Dataset records
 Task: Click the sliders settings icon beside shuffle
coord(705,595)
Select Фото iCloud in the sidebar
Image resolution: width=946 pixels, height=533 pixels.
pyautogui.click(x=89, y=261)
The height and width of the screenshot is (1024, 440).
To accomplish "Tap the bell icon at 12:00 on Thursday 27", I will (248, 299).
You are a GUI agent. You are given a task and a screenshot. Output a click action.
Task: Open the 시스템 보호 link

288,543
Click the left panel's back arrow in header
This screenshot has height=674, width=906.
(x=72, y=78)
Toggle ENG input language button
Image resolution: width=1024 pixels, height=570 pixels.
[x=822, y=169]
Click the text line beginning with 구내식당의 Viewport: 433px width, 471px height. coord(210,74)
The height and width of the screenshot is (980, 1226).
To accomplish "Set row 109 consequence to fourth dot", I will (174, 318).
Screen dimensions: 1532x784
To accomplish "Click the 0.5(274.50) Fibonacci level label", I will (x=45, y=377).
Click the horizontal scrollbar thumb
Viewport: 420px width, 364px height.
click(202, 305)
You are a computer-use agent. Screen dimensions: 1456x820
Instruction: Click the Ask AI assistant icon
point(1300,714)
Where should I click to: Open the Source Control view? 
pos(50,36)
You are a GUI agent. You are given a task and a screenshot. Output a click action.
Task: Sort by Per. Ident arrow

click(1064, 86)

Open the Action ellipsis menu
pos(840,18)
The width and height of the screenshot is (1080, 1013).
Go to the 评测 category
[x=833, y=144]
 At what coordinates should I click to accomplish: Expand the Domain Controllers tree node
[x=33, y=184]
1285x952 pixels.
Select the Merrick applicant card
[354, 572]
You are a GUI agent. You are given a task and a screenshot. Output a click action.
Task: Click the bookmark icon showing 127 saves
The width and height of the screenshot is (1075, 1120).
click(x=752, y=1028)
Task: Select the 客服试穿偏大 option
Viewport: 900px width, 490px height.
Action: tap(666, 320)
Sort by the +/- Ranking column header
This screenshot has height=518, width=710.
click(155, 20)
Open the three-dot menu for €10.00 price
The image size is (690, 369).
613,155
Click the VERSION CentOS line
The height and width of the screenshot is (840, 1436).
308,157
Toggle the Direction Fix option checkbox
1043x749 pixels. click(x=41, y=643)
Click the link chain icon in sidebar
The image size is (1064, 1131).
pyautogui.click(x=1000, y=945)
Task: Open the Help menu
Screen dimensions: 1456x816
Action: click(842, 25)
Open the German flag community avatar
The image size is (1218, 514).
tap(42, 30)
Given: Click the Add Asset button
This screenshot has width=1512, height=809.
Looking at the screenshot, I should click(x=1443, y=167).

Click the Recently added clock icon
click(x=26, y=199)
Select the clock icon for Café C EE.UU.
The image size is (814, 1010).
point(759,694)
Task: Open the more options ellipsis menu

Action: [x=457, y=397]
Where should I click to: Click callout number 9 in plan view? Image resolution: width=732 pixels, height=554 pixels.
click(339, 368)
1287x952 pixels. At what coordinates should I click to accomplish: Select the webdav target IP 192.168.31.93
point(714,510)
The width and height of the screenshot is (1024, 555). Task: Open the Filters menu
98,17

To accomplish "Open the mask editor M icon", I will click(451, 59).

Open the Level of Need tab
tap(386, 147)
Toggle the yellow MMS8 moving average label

__Given problem__.
Render the entire listing above as a JSON array of strings, with one string per line and blank lines omitted.

__Task result__.
[
  " Task: Click the sliders settings icon beside shuffle",
  "coord(705,595)",
  "Select Фото iCloud in the sidebar",
  "Image resolution: width=946 pixels, height=533 pixels.",
  "pyautogui.click(x=89, y=261)",
  "The height and width of the screenshot is (1024, 440).",
  "To accomplish \"Tap the bell icon at 12:00 on Thursday 27\", I will (248, 299).",
  "You are a GUI agent. You are given a task and a screenshot. Output a click action.",
  "Task: Open the 시스템 보호 link",
  "288,543",
  "Click the left panel's back arrow in header",
  "This screenshot has height=674, width=906.",
  "(x=72, y=78)",
  "Toggle ENG input language button",
  "Image resolution: width=1024 pixels, height=570 pixels.",
  "[x=822, y=169]",
  "Click the text line beginning with 구내식당의 Viewport: 433px width, 471px height. coord(210,74)",
  "The height and width of the screenshot is (980, 1226).",
  "To accomplish \"Set row 109 consequence to fourth dot\", I will (174, 318).",
  "Screen dimensions: 1532x784",
  "To accomplish \"Click the 0.5(274.50) Fibonacci level label\", I will (x=45, y=377).",
  "Click the horizontal scrollbar thumb",
  "Viewport: 420px width, 364px height.",
  "click(202, 305)",
  "You are a computer-use agent. Screen dimensions: 1456x820",
  "Instruction: Click the Ask AI assistant icon",
  "point(1300,714)",
  "Where should I click to: Open the Source Control view? ",
  "pos(50,36)",
  "You are a GUI agent. You are given a task and a screenshot. Output a click action.",
  "Task: Sort by Per. Ident arrow",
  "click(1064, 86)",
  "Open the Action ellipsis menu",
  "pos(840,18)",
  "The width and height of the screenshot is (1080, 1013).",
  "Go to the 评测 category",
  "[x=833, y=144]",
  " At what coordinates should I click to accomplish: Expand the Domain Controllers tree node",
  "[x=33, y=184]",
  "1285x952 pixels.",
  "Select the Merrick applicant card",
  "[354, 572]",
  "You are a GUI agent. You are given a task and a screenshot. Output a click action.",
  "Task: Click the bookmark icon showing 127 saves",
  "The width and height of the screenshot is (1075, 1120).",
  "click(x=752, y=1028)",
  "Task: Select the 客服试穿偏大 option",
  "Viewport: 900px width, 490px height.",
  "Action: tap(666, 320)",
  "Sort by the +/- Ranking column header",
  "This screenshot has height=518, width=710.",
  "click(155, 20)",
  "Open the three-dot menu for €10.00 price",
  "The image size is (690, 369).",
  "613,155",
  "Click the VERSION CentOS line",
  "The height and width of the screenshot is (840, 1436).",
  "308,157",
  "Toggle the Direction Fix option checkbox",
  "1043x749 pixels. click(x=41, y=643)",
  "Click the link chain icon in sidebar",
  "The image size is (1064, 1131).",
  "pyautogui.click(x=1000, y=945)",
  "Task: Open the Help menu",
  "Screen dimensions: 1456x816",
  "Action: click(842, 25)",
  "Open the German flag community avatar",
  "The image size is (1218, 514).",
  "tap(42, 30)",
  "Given: Click the Add Asset button",
  "This screenshot has width=1512, height=809.",
  "Looking at the screenshot, I should click(x=1443, y=167).",
  "Click the Recently added clock icon",
  "click(x=26, y=199)",
  "Select the clock icon for Café C EE.UU.",
  "The image size is (814, 1010).",
  "point(759,694)",
  "Task: Open the more options ellipsis menu",
  "Action: [x=457, y=397]",
  "Where should I click to: Click callout number 9 in plan view? Image resolution: width=732 pixels, height=554 pixels.",
  "click(339, 368)",
  "1287x952 pixels. At what coordinates should I click to accomplish: Select the webdav target IP 192.168.31.93",
  "point(714,510)",
  "The width and height of the screenshot is (1024, 555). Task: Open the Filters menu",
  "98,17",
  "To accomplish \"Open the mask editor M icon\", I will click(451, 59).",
  "Open the Level of Need tab",
  "tap(386, 147)",
  "Toggle the yellow MMS8 moving average label"
]